The Touring Keyboard Dude (James Dewees)

My main memory of seeing Dewees play when I first saw the band last October was that he was completely mad for wearing a jumper. I can’t remember if he took it off partway through the set, but after one song I was drenched in sweat. Looking over at him, and noticing layers, I decided he hadn’t yet recovered from jet lag. However, when someone had the bright idea to give James a Twitter, @shitdeweessays, I realised that in actual fact he’s one of those dudes who says and does inexplicable things for inexplicable reasons – and as a result is hilarious. Without him, we would not have any piano-based live music… so Black Parade would be in trouble and there wouldn’t be any awesome interludes. His other musical work includes Reggie and the Full Effect and LeATHERMØUTH.

The Previous Drummers

Matt Pelissier: the guy whose name no one can pronounce. He left before my time as a fan, all I know is that he had a beardy thing going on (it’s a trend with My Chem’s drummers, I think) and they call him ‘Otter’. It’s rumoured he’s now a mechanic… It’s also rumoured he set the van on fire and that’s why he’s no longer a member – so do some checking if you ever come across him in the Yellow Pages.
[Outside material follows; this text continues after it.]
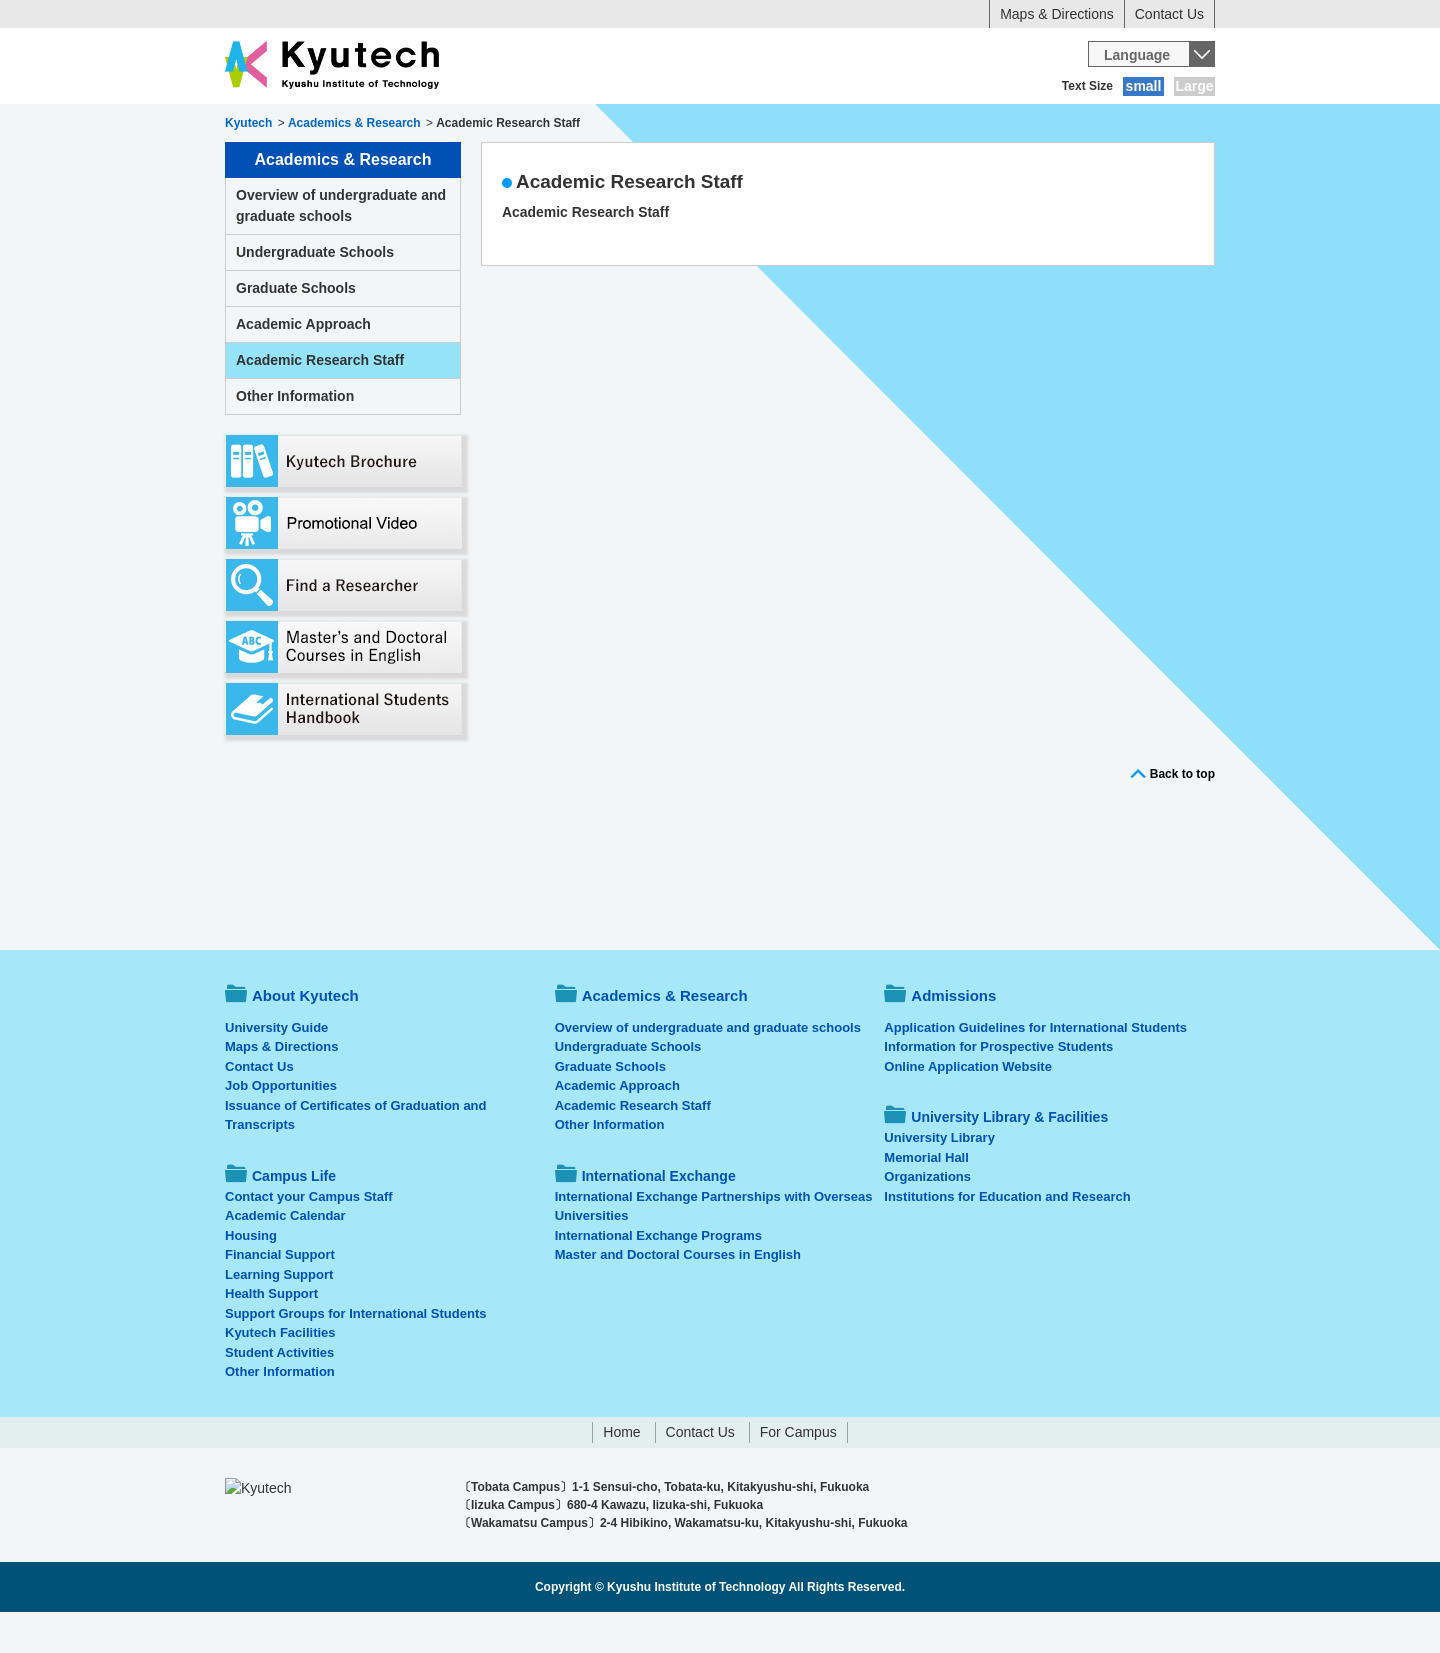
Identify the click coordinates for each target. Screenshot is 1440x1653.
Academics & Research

Bob Bryar: in the five years Bob drummed with the band, we got to know what my nan would most likely call a ‘proper bloke’. He played through burnt legs and screwy wrists, loved his dog and put up with Frank’s abuse. If the rumour that he’s now a tech for LMFAO is true, I hope he’s very happy shufflin’.
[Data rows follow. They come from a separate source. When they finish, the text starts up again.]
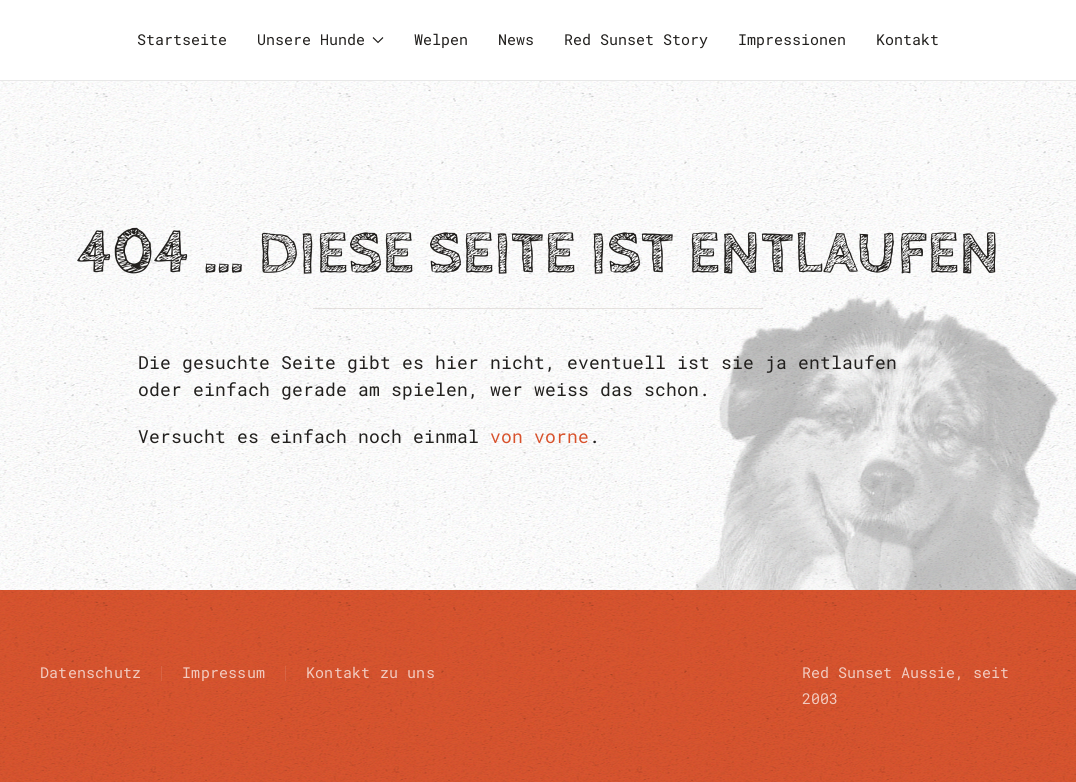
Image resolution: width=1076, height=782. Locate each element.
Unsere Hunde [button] (321, 39)
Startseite (182, 39)
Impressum (223, 672)
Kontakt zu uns (370, 672)
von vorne (539, 436)
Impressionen (792, 39)
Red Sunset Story (636, 39)
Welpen (441, 39)
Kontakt (907, 39)
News (516, 39)
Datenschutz (90, 672)
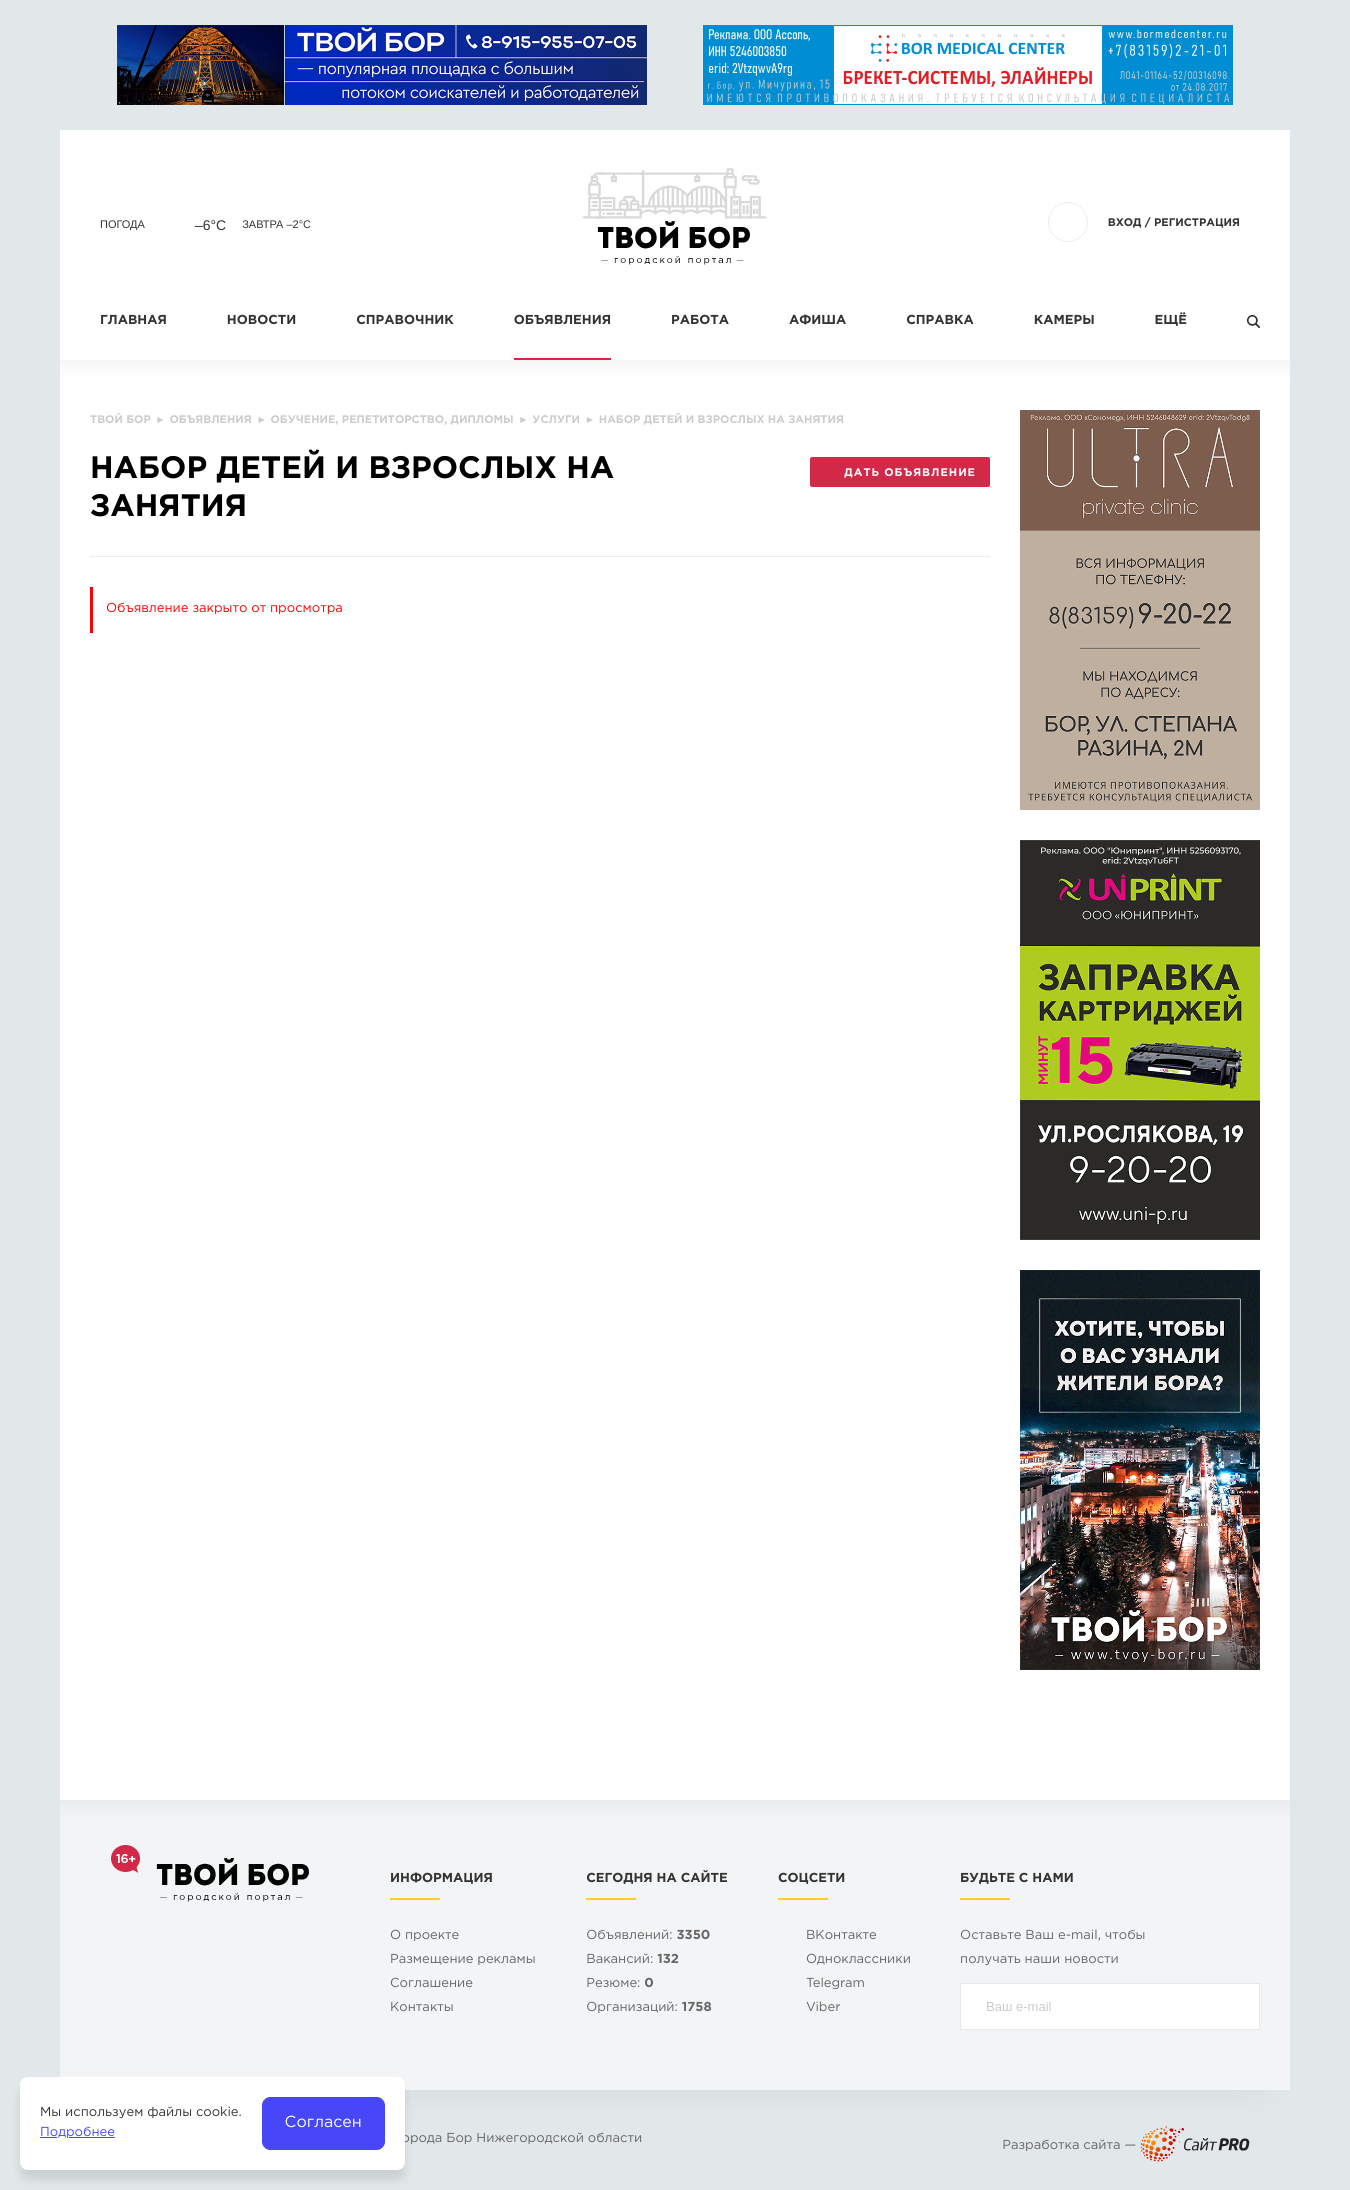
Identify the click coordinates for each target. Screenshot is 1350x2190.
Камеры (1064, 321)
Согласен (323, 2122)
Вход (1125, 223)
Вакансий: (632, 1960)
Michael Pedicone: my first My Chem show was his first My Chem show. His last, thankfully, wasn’t mine. My initial reaction about his departure was “Well, shit. I liked him.” I really did. He seemed like a nice guy. Too bad he’s also an idiot who’s messed up his entire life.

Fun fact: during Life on the Murder Scene, when the camera’s annoying Bob, someone turns it around and you get a face full of Pedicone. Oh, the irony.

So there you have it. The most dangerous band in the world… a group of normal men with extraordinary talent… and some really distinctive names.